Population structure
Appropriate analyses of genetic data rely on proper understanding of the genetic relationships between individuals in the study. We have identified substantial relatedness among CKB participants, with 24% (28% in rural, and 18% in urban areas) having at least one parent, child, or sibling in the study and 32% (39% rural, 23% urban) having one or more second-degree relative i.e. grandparent, grandchild, uncle/aunt, niece/nephew. We also found evidence of past consanguinity e.g. marriages between second cousins.
These aspects of the data have been used in analysis of the impact of inbreeding on reproductive success (Nat Commun 2019), and for within-family GWAS to understand how shared environment can influence the results of genetic association studies (bioRxiv 2021).
Analysis of genome-wide variation between individuals has also identified substantial genetic differences between individuals from different regions of China.

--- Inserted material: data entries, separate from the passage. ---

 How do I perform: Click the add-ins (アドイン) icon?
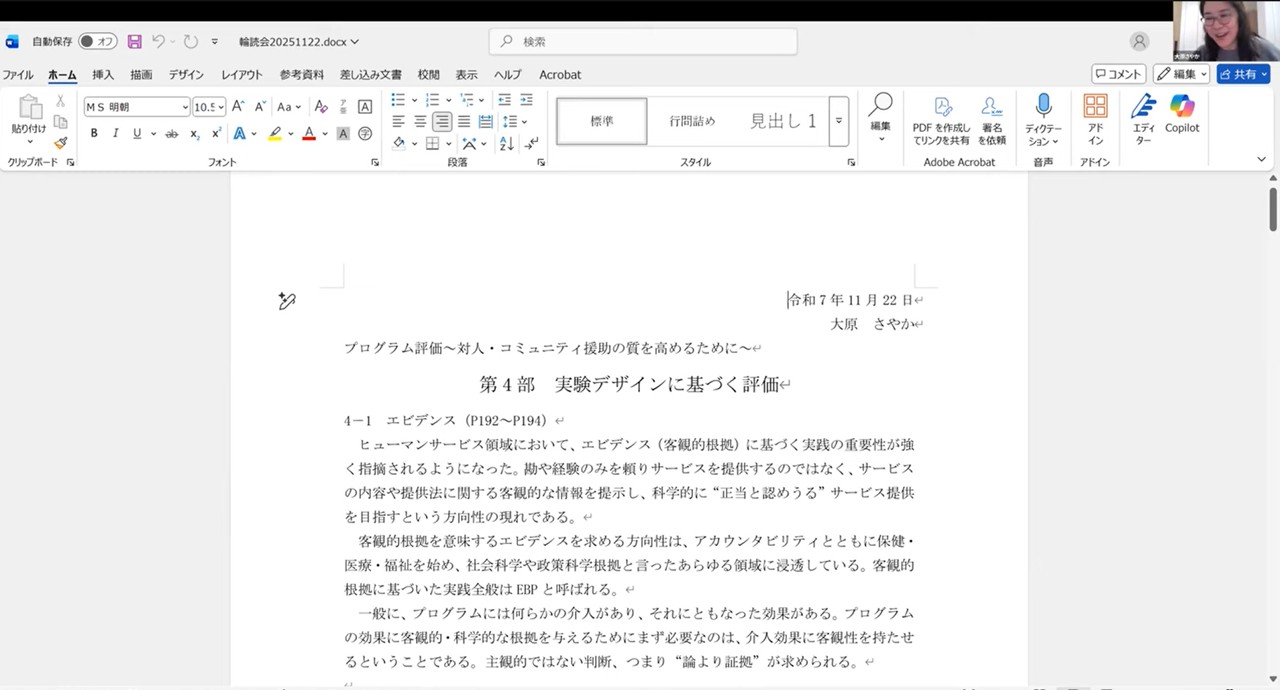click(1095, 115)
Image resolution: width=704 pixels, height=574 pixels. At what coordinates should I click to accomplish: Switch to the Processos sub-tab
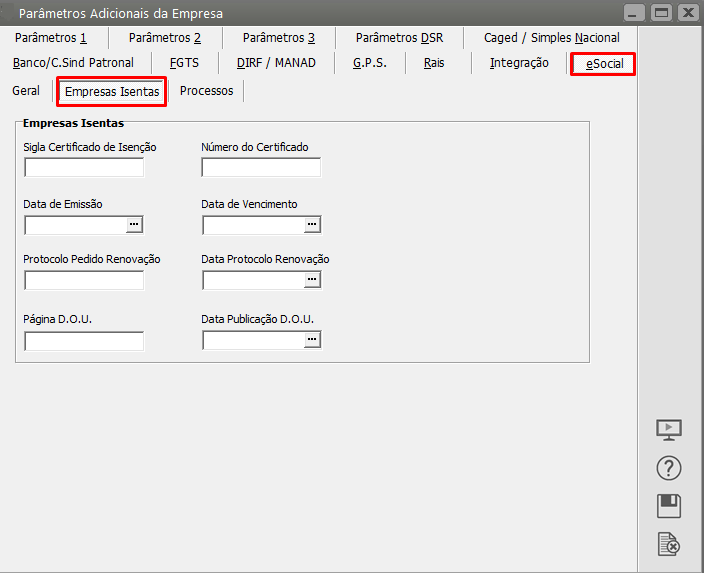point(206,91)
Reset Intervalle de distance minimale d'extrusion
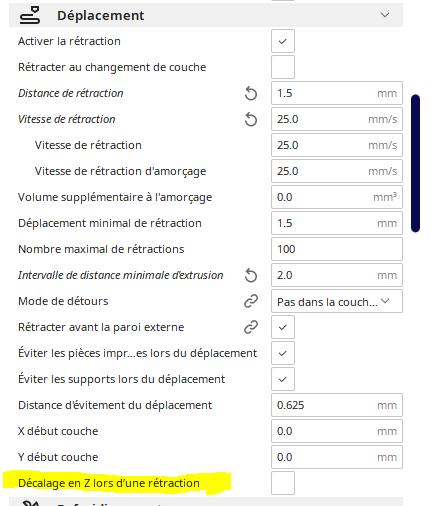The height and width of the screenshot is (506, 435). 251,275

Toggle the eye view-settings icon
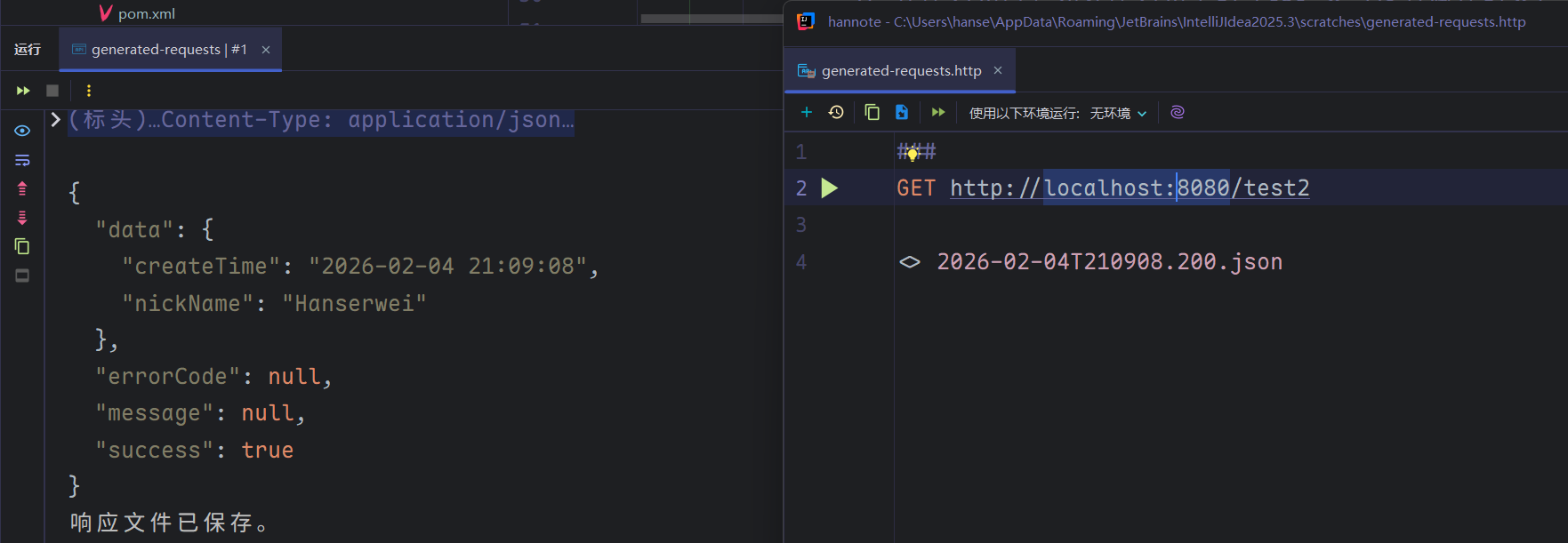pyautogui.click(x=22, y=131)
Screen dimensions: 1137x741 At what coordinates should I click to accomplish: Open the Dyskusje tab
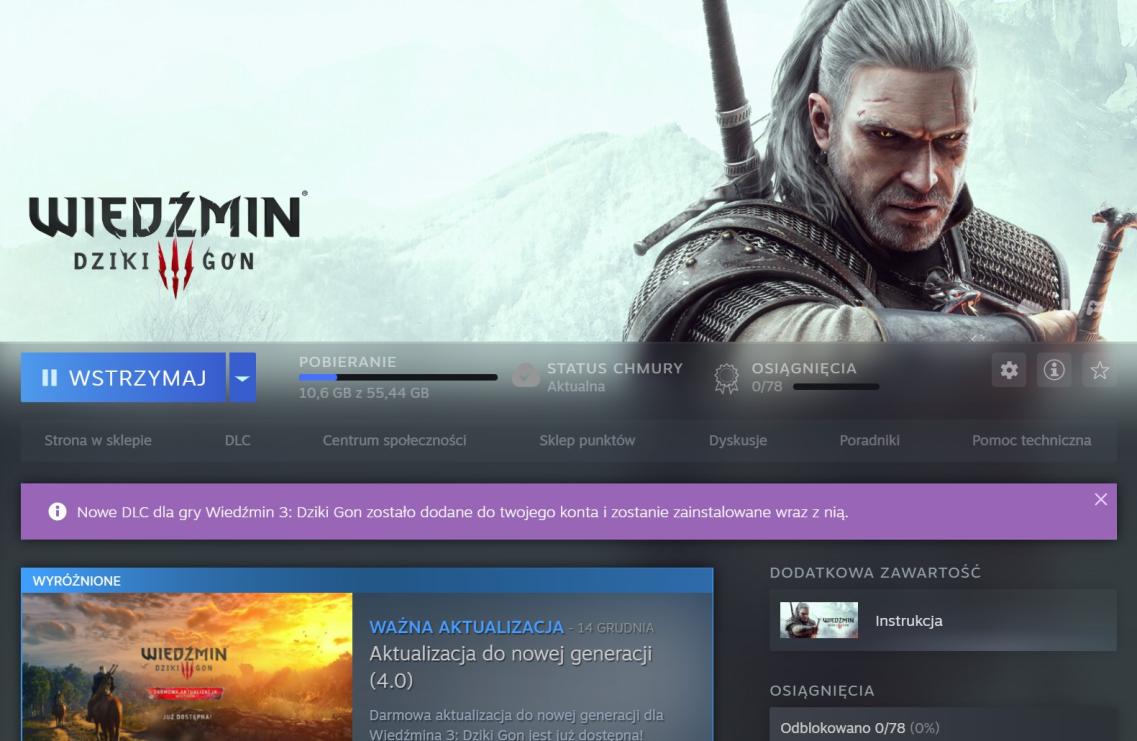[x=738, y=440]
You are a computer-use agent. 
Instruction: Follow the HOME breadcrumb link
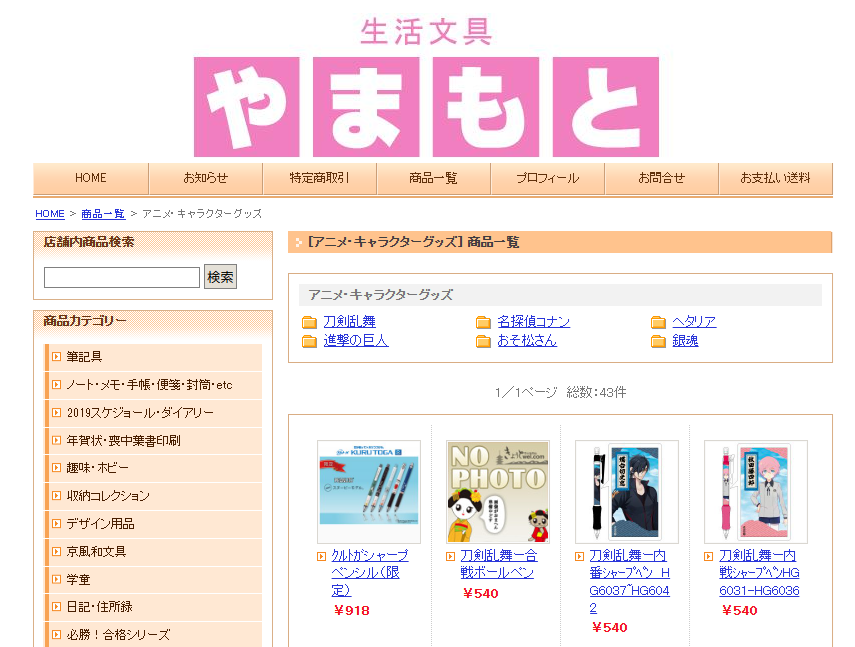(x=50, y=214)
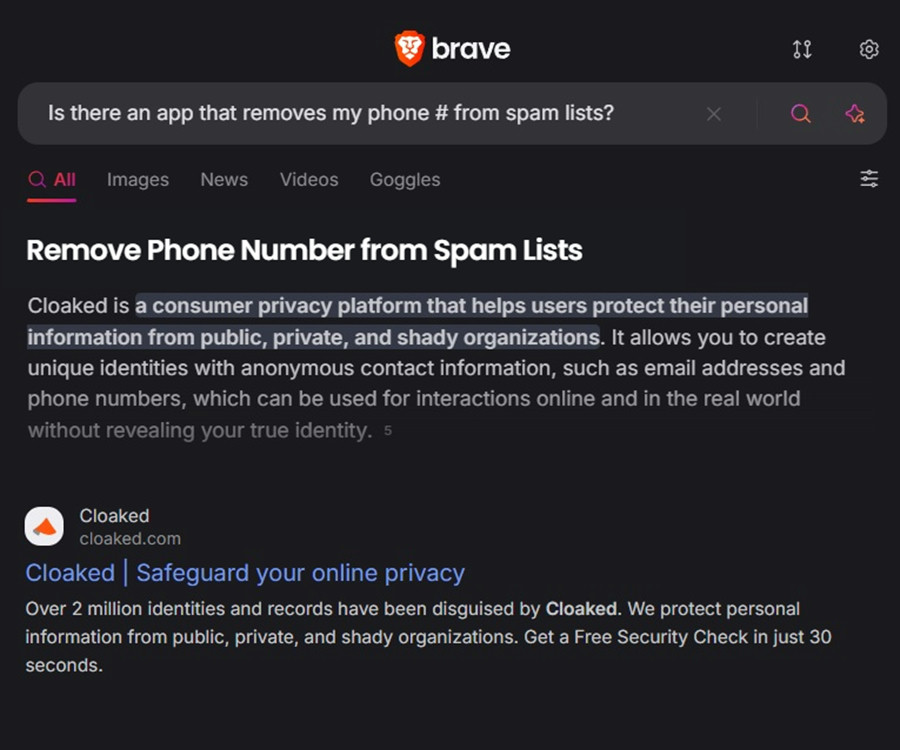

Principal Component Analysis (PCA) groups study participants into discrete clusters largely reflecting the regions from which individuals were recruited, in a pattern strongly correlated with longitude and latitude. PCA within particular study regions revealed further patterns of genetic variation corresponding to participants’ specific recruitment clinics. This was, in general, much more pronounced in rural regions, reflecting established communities with little population movement, and was less strongly observed in urban regions in which there had often been recent inward migration. These findings have enhanced our overall understanding of the cohort, and have informed many of our genetic analyses.
Further resources
We continue to expand the available genetic resources. Data on DNA methylation (a chemical change in DNA involved in turning genes on and off) is available for approximately 1,000 individuals, and has provided evidence for involvement of methylation at the ANKS1A and SNX30 genes in cardiovascular risk (eLife 2021). In 2021, whole genome sequencing of 10,000 individuals was completed at BGI, Shenzhen and, after initial variant calling and quality control, 122M genetic variants have been identified in at least one sample. Given the rapidly falling cost of sequencing, we are seeking funding through private and public partnership to expand this pilot to sequencing of the entire CKB cohort.
Impact of research
Together with the many available phenotypes and disease endpoints in CKB, these genetic resources are enabling a broad range of projects led by CKB and external researchers (links to Genetics Collaborations). Together with other large biobanks in diverse populations, CKB will help to correct the strong Euro-centric bias of the genetic literature. With further development of the genetic resources, in combination with the growing range of diverse molecular assays, CKB will continue to make significant contributions to genetic discovery and elucidation of disease prediction, prevention, and treatment.